St. Louis MetroMarket Brings Fresh Food To Underserved Communities
When talking about health-related issues in America, the adjacent problem that isn’t discussed enough is the lack of quality foods available to those who live in low-income neighborhoods.
Ain’t no Whole Foods in the hood.
That said, there is an initiative happening in the midwest that is helping to aid these communities in their desire to eat as well as folks who have been deemed worthy of healthy food.
The St. Louis MetroMarket is a 501 (c)(3) non-profit mobile farmers’ market that is restoring access to healthy, affordable food to St. Louis City food deserts.
We have transformed a donated city bus into a grocery store on wheels to bridge physical, financial, and educational barriers in food deserts in order to have the greatest potential towards increasing the supply and demand for healthy foods in these low-income, high need communities.

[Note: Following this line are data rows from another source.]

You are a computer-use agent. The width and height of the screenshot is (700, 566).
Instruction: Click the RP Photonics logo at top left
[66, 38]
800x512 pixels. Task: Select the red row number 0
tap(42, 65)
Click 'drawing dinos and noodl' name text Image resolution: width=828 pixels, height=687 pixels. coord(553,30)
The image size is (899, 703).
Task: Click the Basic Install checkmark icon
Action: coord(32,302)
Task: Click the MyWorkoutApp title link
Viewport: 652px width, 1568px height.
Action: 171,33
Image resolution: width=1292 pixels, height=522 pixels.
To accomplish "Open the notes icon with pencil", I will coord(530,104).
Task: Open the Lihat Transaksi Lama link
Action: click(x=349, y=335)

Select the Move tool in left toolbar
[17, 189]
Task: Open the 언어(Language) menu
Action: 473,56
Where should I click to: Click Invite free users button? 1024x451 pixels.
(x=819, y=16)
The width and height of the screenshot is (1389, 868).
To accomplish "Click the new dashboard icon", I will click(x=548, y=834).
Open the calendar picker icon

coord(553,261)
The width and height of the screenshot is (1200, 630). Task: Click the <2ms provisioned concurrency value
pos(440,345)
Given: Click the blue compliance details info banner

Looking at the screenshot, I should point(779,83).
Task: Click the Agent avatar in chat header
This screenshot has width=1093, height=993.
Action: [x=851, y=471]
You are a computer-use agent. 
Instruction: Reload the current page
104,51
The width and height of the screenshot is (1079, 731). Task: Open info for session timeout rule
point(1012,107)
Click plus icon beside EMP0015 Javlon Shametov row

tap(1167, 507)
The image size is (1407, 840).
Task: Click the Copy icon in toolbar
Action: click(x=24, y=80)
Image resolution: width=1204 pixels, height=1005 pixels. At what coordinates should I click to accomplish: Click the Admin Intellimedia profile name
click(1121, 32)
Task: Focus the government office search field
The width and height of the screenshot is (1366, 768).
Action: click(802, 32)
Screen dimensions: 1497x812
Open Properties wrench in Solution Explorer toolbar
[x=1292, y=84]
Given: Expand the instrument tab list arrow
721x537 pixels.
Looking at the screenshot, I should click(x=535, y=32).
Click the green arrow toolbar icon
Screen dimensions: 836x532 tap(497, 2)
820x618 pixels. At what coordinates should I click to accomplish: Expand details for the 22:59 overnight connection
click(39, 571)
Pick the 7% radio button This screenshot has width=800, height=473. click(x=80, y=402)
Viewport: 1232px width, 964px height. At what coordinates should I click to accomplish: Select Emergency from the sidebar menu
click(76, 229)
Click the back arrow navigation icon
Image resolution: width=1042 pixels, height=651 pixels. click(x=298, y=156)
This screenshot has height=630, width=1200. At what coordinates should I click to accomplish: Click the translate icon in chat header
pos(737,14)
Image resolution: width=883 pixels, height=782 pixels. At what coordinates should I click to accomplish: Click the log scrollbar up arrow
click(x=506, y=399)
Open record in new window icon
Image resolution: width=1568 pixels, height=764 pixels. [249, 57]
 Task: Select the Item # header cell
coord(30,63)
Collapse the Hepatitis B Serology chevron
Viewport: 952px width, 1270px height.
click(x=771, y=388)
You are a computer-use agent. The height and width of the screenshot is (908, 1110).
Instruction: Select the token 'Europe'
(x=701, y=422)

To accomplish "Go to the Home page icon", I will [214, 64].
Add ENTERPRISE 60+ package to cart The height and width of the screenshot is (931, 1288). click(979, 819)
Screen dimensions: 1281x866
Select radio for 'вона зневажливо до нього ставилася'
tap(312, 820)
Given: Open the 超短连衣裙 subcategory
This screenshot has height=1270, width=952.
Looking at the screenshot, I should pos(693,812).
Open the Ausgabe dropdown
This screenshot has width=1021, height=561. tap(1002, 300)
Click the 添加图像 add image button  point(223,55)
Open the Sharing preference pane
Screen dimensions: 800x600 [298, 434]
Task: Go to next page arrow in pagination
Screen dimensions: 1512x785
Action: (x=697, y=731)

The folks who run the St. Louis MetroMarket recent spoke to the HuffingtonPost about what they do and why they do it.
“I would hate people to get lost in the novelty of what we do because we sell groceries on a bus,” Jeremy Goss, a Saint Louis University medical student and one of the founders of MetroMarket, along with Washington University graduates Colin Dowling and Tej Azad, told The Huffington Post.
Because the true brilliance behind this nonprofit, which got off the ground with grants, donations and a free bus provided to them by St. Louis’ metro transit department, is rooted in the specific places in which the bus parks — corporate parking lots and low-income neighborhoods void of one vital business.
“Entire communities in St. Louis don’t have a grocery store,” Goss said. “It was very frustrating to us.”
In order to shop at MetroMarket you need a membership, or Fresh Pass, which costs $150. But this membership can be subsidized in one of two ways, either your employer pays for your annual membership or you live in a food desert community — or a low-income neighborhood without a grocery store — and live below the poverty line.
“We take the revenue that we make from the corporate campuses, and use that to offset the work that we’re doing in low-income communities,” Goss said. “For every corporation we take on as a customer, we can subsidize this work in a low-income community.”